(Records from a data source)

START

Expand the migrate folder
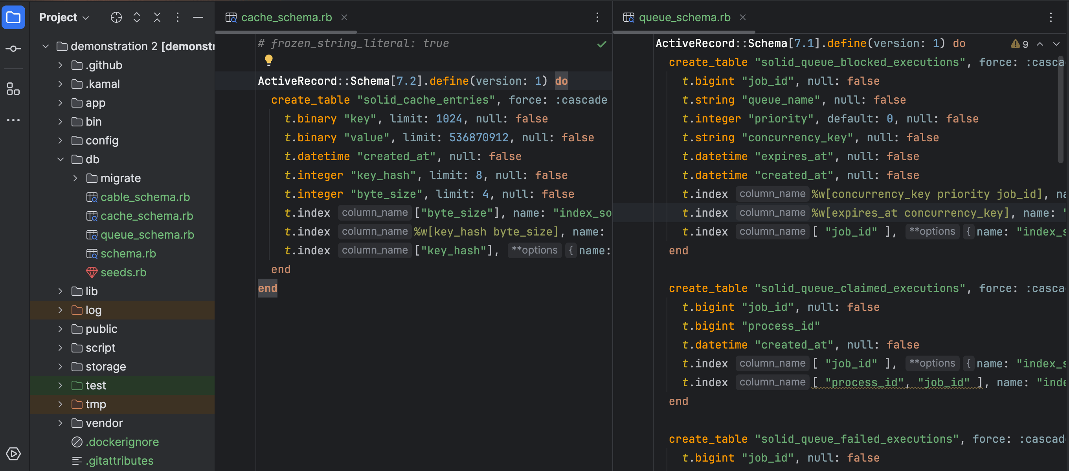This screenshot has height=471, width=1069. (x=76, y=178)
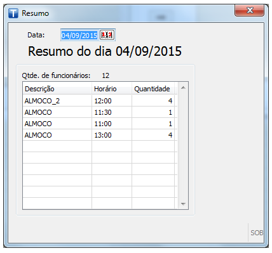Click the table vertical scrollbar track
The image size is (272, 253).
183,146
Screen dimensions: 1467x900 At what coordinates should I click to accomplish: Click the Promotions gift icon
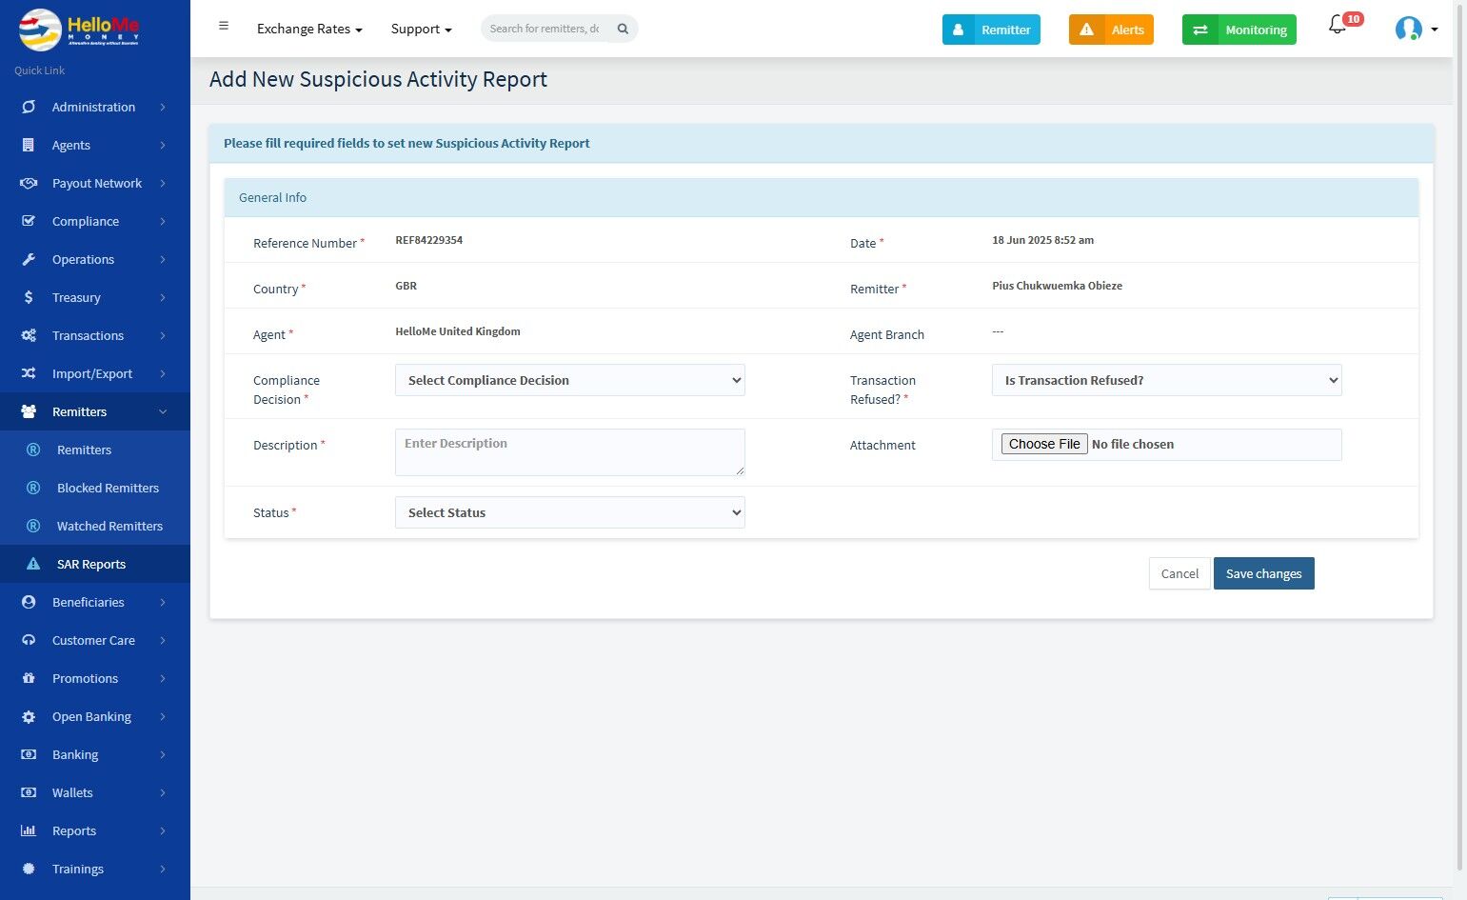[x=29, y=678]
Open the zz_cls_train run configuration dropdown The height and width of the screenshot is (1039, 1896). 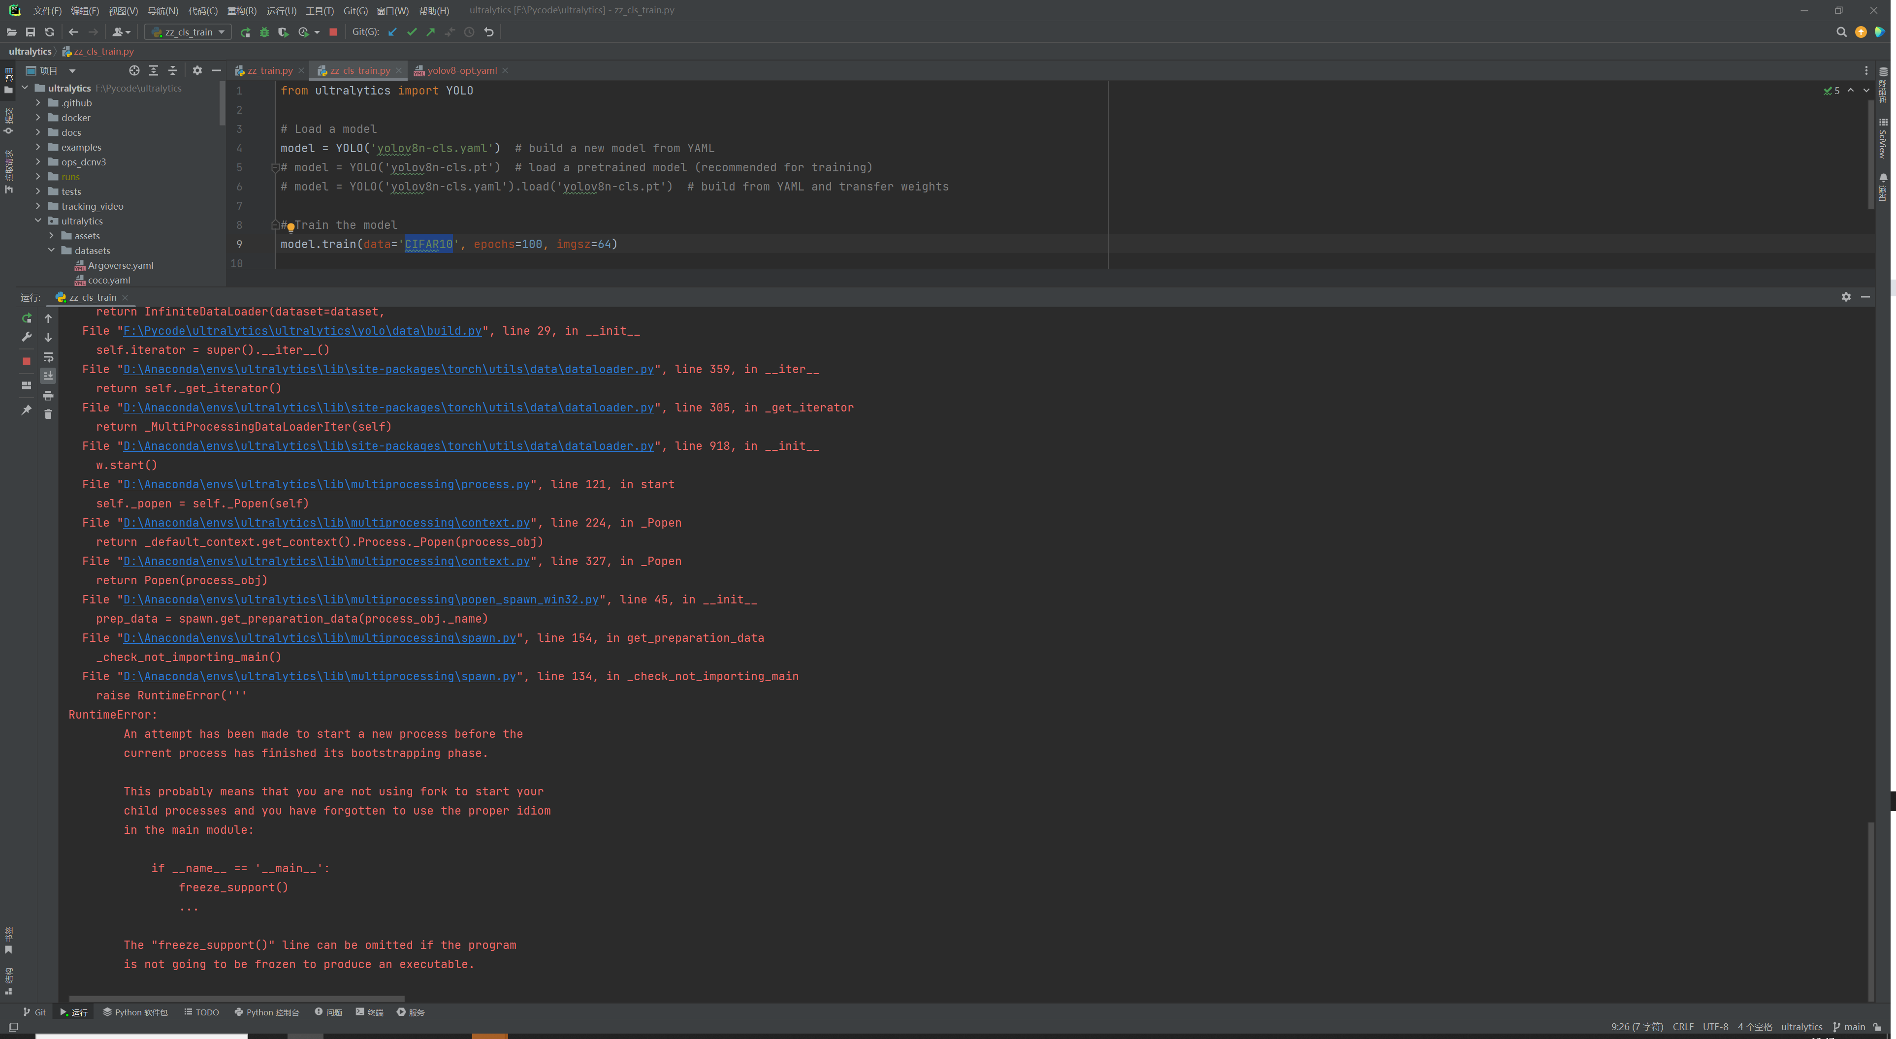pyautogui.click(x=221, y=32)
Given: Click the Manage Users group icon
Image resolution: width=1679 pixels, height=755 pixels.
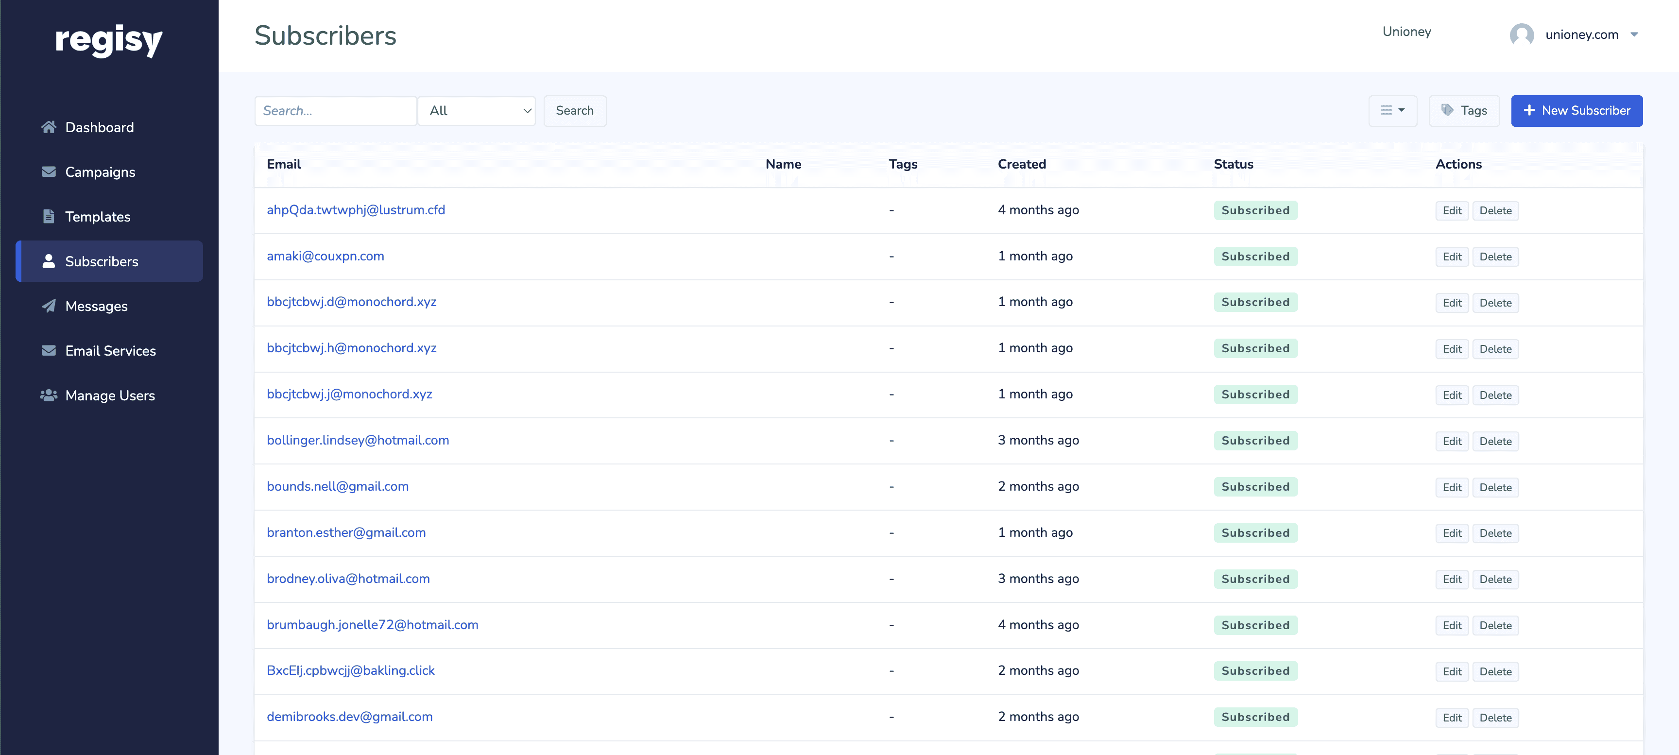Looking at the screenshot, I should coord(48,395).
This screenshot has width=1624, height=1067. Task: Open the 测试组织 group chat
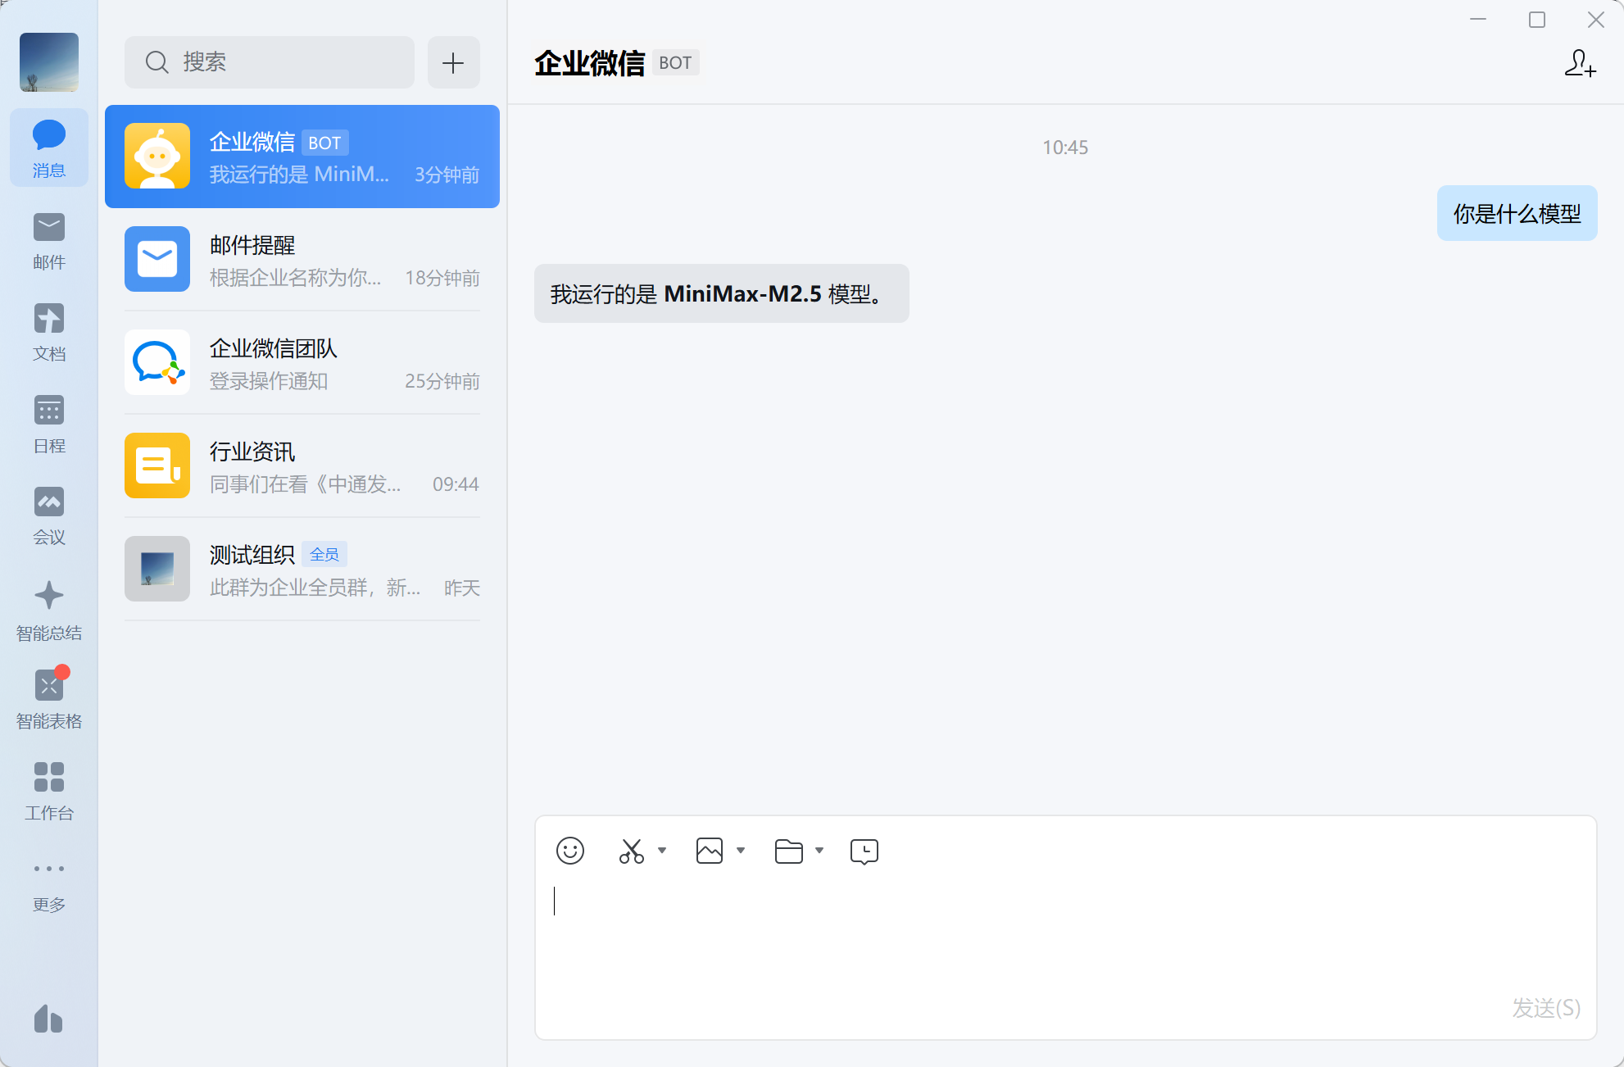pyautogui.click(x=302, y=570)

END

BRIEF:
Copy the data from the line containing "Given: Click the Manage Users group icon" through the end of the data, including both ends, and omit the pictures from your copy.

OUTPUT OF THE EXERCISE:
Given: Click the Manage Users group icon
Image resolution: width=1679 pixels, height=755 pixels.
Looking at the screenshot, I should coord(48,395).
This screenshot has width=1624, height=1067. Task: Open the 测试组织 group chat
pyautogui.click(x=302, y=570)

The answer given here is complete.